◆ Task item
Reproduce every entry exactly as written.

◆ Available data
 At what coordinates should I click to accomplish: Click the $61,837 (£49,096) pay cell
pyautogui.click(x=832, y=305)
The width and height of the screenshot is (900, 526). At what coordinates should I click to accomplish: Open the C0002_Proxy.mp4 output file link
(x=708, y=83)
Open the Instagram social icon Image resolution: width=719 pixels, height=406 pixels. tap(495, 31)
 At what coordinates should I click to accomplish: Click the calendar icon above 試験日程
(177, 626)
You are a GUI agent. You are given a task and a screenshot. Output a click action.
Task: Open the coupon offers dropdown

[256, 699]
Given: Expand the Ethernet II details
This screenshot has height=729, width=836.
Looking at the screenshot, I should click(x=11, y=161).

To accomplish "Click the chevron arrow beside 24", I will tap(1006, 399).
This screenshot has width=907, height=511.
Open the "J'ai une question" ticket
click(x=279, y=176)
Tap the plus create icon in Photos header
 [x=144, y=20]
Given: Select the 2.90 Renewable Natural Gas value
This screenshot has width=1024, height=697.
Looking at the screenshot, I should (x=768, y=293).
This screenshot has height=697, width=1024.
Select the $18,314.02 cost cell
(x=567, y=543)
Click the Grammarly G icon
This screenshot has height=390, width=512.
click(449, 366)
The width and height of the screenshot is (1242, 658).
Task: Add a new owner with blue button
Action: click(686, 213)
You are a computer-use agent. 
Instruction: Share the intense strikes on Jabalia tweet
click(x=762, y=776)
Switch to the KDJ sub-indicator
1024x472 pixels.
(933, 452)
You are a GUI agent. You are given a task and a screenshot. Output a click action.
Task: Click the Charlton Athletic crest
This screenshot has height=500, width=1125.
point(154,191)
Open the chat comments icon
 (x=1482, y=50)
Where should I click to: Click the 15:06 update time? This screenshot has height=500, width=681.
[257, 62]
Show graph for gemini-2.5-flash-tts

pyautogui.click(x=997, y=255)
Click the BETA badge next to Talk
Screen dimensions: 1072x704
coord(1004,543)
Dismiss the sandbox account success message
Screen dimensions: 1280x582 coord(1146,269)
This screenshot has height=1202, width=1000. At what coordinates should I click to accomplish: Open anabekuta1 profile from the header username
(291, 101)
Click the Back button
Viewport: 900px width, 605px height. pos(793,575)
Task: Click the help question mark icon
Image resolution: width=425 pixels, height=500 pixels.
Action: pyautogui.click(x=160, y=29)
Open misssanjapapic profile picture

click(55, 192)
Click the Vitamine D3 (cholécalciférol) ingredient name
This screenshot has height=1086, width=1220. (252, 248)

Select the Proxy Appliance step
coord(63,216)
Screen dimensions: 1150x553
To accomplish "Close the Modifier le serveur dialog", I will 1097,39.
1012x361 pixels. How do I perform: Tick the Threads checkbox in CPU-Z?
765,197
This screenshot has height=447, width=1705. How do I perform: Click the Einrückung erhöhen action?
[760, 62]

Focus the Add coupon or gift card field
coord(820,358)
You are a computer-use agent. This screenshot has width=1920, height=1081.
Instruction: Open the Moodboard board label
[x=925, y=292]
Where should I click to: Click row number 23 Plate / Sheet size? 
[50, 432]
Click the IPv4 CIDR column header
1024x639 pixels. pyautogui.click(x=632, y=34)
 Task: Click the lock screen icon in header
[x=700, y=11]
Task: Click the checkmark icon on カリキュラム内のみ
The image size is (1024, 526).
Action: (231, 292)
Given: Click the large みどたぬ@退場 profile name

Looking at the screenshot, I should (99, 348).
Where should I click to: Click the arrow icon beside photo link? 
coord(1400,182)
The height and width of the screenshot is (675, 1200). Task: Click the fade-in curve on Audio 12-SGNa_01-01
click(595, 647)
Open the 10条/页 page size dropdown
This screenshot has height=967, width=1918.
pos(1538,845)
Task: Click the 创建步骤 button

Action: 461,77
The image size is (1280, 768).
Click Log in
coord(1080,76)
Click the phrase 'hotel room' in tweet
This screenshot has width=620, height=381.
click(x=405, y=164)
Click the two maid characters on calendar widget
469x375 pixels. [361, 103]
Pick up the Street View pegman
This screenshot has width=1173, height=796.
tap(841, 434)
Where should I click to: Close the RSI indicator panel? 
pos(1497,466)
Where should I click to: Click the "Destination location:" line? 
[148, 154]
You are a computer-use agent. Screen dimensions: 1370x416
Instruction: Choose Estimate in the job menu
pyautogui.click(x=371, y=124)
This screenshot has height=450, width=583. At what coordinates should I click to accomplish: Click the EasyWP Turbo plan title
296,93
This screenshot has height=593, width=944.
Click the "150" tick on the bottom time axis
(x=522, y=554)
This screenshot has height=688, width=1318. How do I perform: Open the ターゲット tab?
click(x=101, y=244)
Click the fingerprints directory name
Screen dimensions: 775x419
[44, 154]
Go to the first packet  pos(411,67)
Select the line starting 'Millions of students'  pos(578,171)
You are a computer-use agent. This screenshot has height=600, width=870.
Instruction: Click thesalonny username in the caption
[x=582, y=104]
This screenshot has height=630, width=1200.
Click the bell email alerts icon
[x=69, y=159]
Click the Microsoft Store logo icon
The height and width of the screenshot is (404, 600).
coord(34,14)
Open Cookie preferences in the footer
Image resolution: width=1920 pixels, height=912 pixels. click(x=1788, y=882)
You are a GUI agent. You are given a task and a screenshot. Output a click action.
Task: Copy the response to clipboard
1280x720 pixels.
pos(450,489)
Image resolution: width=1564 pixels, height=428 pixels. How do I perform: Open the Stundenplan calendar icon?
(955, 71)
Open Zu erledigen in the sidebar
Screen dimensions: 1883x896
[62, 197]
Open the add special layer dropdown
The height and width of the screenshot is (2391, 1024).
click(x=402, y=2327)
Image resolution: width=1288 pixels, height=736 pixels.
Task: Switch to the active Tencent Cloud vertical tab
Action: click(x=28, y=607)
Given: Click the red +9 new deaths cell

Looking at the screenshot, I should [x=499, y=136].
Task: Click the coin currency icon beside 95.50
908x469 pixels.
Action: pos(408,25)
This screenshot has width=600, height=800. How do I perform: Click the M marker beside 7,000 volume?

◆ Answer below
 At what coordinates should I click to accomplish: Click the $61,837 (£49,096) pay cell
pyautogui.click(x=832, y=305)
The width and height of the screenshot is (900, 526). At what coordinates should I click to accomplish: Open the C0002_Proxy.mp4 output file link
(x=708, y=83)
Open the Instagram social icon Image resolution: width=719 pixels, height=406 pixels. tap(495, 31)
 At what coordinates should I click to accomplish: Click the calendar icon above 試験日程
(177, 626)
You are a GUI agent. You are given a task and a screenshot. Output a click action.
Task: Open the coupon offers dropdown

[256, 699]
Given: Expand the Ethernet II details
This screenshot has height=729, width=836.
Looking at the screenshot, I should click(x=11, y=161).

To accomplish "Click the chevron arrow beside 24", I will tap(1006, 399).
This screenshot has width=907, height=511.
Open the "J'ai une question" ticket
click(x=279, y=176)
Tap the plus create icon in Photos header
 [x=144, y=20]
Given: Select the 2.90 Renewable Natural Gas value
This screenshot has width=1024, height=697.
Looking at the screenshot, I should (x=768, y=293).
This screenshot has height=697, width=1024.
Select the $18,314.02 cost cell
(x=567, y=543)
Click the Grammarly G icon
This screenshot has height=390, width=512.
click(449, 366)
The width and height of the screenshot is (1242, 658).
Task: Add a new owner with blue button
Action: click(686, 213)
You are a computer-use agent. 
Instruction: Share the intense strikes on Jabalia tweet
click(x=762, y=776)
Switch to the KDJ sub-indicator
1024x472 pixels.
(933, 452)
You are a GUI agent. You are given a task and a screenshot. Output a click action.
Task: Click the Charlton Athletic crest
This screenshot has height=500, width=1125.
point(154,191)
Open the chat comments icon
 (x=1482, y=50)
Where should I click to: Click the 15:06 update time? This screenshot has height=500, width=681.
[257, 62]
Show graph for gemini-2.5-flash-tts

pyautogui.click(x=997, y=255)
Click the BETA badge next to Talk
Screen dimensions: 1072x704
coord(1004,543)
Dismiss the sandbox account success message
Screen dimensions: 1280x582 coord(1146,269)
This screenshot has height=1202, width=1000. At what coordinates should I click to accomplish: Open anabekuta1 profile from the header username
(291, 101)
Click the Back button
Viewport: 900px width, 605px height. pos(793,575)
Task: Click the help question mark icon
Image resolution: width=425 pixels, height=500 pixels.
Action: pyautogui.click(x=160, y=29)
Open misssanjapapic profile picture

click(55, 192)
Click the Vitamine D3 (cholécalciférol) ingredient name
This screenshot has height=1086, width=1220. (252, 248)

Select the Proxy Appliance step
coord(63,216)
Screen dimensions: 1150x553
To accomplish "Close the Modifier le serveur dialog", I will 1097,39.
1012x361 pixels. How do I perform: Tick the Threads checkbox in CPU-Z?
765,197
This screenshot has height=447, width=1705. How do I perform: Click the Einrückung erhöhen action?
[760, 62]

Focus the Add coupon or gift card field
coord(820,358)
You are a computer-use agent. This screenshot has width=1920, height=1081.
Instruction: Open the Moodboard board label
[x=925, y=292]
Where should I click to: Click row number 23 Plate / Sheet size? 
[50, 432]
Click the IPv4 CIDR column header
1024x639 pixels. pyautogui.click(x=632, y=34)
 Task: Click the lock screen icon in header
[x=700, y=11]
Task: Click the checkmark icon on カリキュラム内のみ
The image size is (1024, 526).
Action: (231, 292)
Given: Click the large みどたぬ@退場 profile name

Looking at the screenshot, I should (99, 348).
Where should I click to: Click the arrow icon beside photo link? 
coord(1400,182)
The height and width of the screenshot is (675, 1200). Task: Click the fade-in curve on Audio 12-SGNa_01-01
click(595, 647)
Open the 10条/页 page size dropdown
This screenshot has height=967, width=1918.
pos(1538,845)
Task: Click the 创建步骤 button

Action: 461,77
The image size is (1280, 768).
Click Log in
coord(1080,76)
Click the phrase 'hotel room' in tweet
This screenshot has width=620, height=381.
click(x=405, y=164)
Click the two maid characters on calendar widget
469x375 pixels. [361, 103]
Pick up the Street View pegman
This screenshot has width=1173, height=796.
tap(841, 434)
Where should I click to: Close the RSI indicator panel? 
pos(1497,466)
Where should I click to: Click the "Destination location:" line? 
[148, 154]
You are a computer-use agent. Screen dimensions: 1370x416
Instruction: Choose Estimate in the job menu
pyautogui.click(x=371, y=124)
This screenshot has height=450, width=583. At what coordinates should I click to accomplish: Click the EasyWP Turbo plan title
296,93
This screenshot has height=593, width=944.
Click the "150" tick on the bottom time axis
(x=522, y=554)
This screenshot has height=688, width=1318. How do I perform: Open the ターゲット tab?
click(x=101, y=244)
Click the fingerprints directory name
Screen dimensions: 775x419
[44, 154]
Go to the first packet  pos(411,67)
Select the line starting 'Millions of students'  pos(578,171)
You are a computer-use agent. This screenshot has height=600, width=870.
Instruction: Click thesalonny username in the caption
[x=582, y=104]
This screenshot has height=630, width=1200.
Click the bell email alerts icon
[x=69, y=159]
Click the Microsoft Store logo icon
The height and width of the screenshot is (404, 600).
coord(34,14)
Open Cookie preferences in the footer
Image resolution: width=1920 pixels, height=912 pixels. click(x=1788, y=882)
You are a GUI agent. You are given a task and a screenshot. Output a click action.
Task: Copy the response to clipboard
1280x720 pixels.
pos(450,489)
Image resolution: width=1564 pixels, height=428 pixels. How do I perform: Open the Stundenplan calendar icon?
(955, 71)
Open Zu erledigen in the sidebar
Screen dimensions: 1883x896
[62, 197]
Open the add special layer dropdown
The height and width of the screenshot is (2391, 1024).
click(x=402, y=2327)
Image resolution: width=1288 pixels, height=736 pixels.
Task: Switch to the active Tencent Cloud vertical tab
Action: click(x=28, y=607)
Given: Click the red +9 new deaths cell

Looking at the screenshot, I should [x=499, y=136].
Task: Click the coin currency icon beside 95.50
908x469 pixels.
Action: pos(408,25)
This screenshot has width=600, height=800. How do I perform: Click the M marker beside 7,000 volume?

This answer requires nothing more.